A presença reveste-se de especial importância pela "projeção da imagem do país junto da comunidade internacional", afirmou Vitório Rosário Cardoso, após a cerimónia, durante um encontro do representante português, o adido da Defesa da embaixada em Pequim, com membros da comunidade lusófona na Região Administrativa Especial chinesa de Hong Kong, vizinha de Macau.

"Normalmente, nestas ocasiões, quem não aparece, não existe (...) no mundo diplomático e no circuito diplomático, seja militar ou político", o que tem um significado muito importante porque (...) projetou o nome de Portugal junto de uma comunidade multissetorial", acrescentou.

Para o adido da Defesa em Pequim, Mário Mendes Saraiva, esta primeira representação "é uma grande honra", sobretudo pela "distinção que fez o representante inglês ao mencionar o nome da embaixada de Portugal, em detrimento de outras comunidades".

Cem anos depois do fim simbólico da Primeira Guerra Mundial, milhares de pessoas reuniram-se ao largo do Cenotáfio de Hong Kong, bem no centro da cidade, para homenagear as vítimas das duas guerras mundiais.

A comemoração do aniversário do centenário prosseguiu no Club de Recreio de Hong Kong, de grande significado para a comunidade lusa, porque "recorda os portugueses em combate na I e II Guerra Mundial, esta última já sob bandeira britânica", sublinhou Vitório Cardoso, responsável pela reativação da delegação da Liga dos Combatentes em Macau e Hong Kong, e ainda de uma outra extensão em Timor-Leste.

De resto, destacou, "os próprios militares portugueses em Hong Kong formaram uma companhia só de portugueses no regimento real de Hong Kong".

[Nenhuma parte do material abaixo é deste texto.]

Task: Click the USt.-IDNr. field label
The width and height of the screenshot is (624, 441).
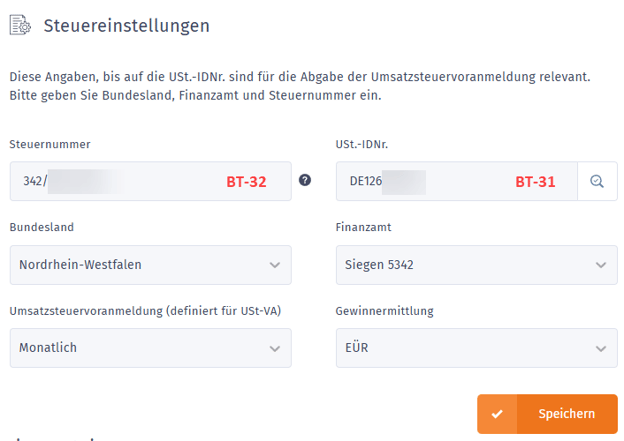Action: point(362,145)
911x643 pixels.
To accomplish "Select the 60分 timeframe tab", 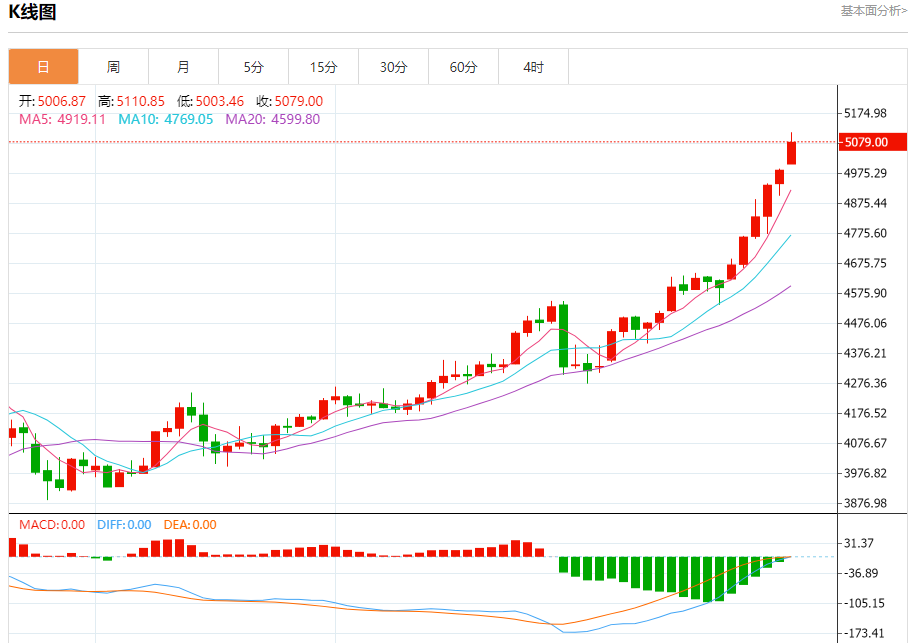I will coord(463,66).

Neto de um soldado que combateu na I Guerra Mundial, Francisco Roza disse à Lusa que esta primeira representação portuguesa nas cerimónias tem um valor simbólico pessoal.

"O meu avô esteve envolvido na I Guerra Mundial, tenho comigo o certificado: era soldado voluntário", lembrou, emocionado.

Igualmente comovido, Anthony Cruz disse ter evocado a memória do pai e dos tios que combateram nas duas guerras mundiais.

"Pela primeira vez, prestei hoje homenagem a todas as almas valentes" envolvidas nos conflitos e que "lutaram para sobreviver", disse.

Conhecido como Tony Cruz, seis vezes campeão nas corridas de cavalos em Hong Kong, proeminente personalidade da comunidade portuguesa na antiga colónia britânica, o descendente luso salientou ter pena de que só agora Portugal tenha marcado presença nas cerimónias do Dia do Armistício.

"Já devíamos [descendentes de portugueses] ter sido representados antes, porque somos aqueles que ficámos, depois de todos terem emigrado para os países falantes de língua inglesa", declarou.

Na segunda-feira, está prevista uma cerimónia, ainda para assinalar o Dia do Armistício, na capela de São Miguel Arcanjo, em Macau.

Hong Kong e Macau foram integrados na República Popular da China em 1997 e em 1999, respetivamente, com o estatuto de regiões administrativas especiais.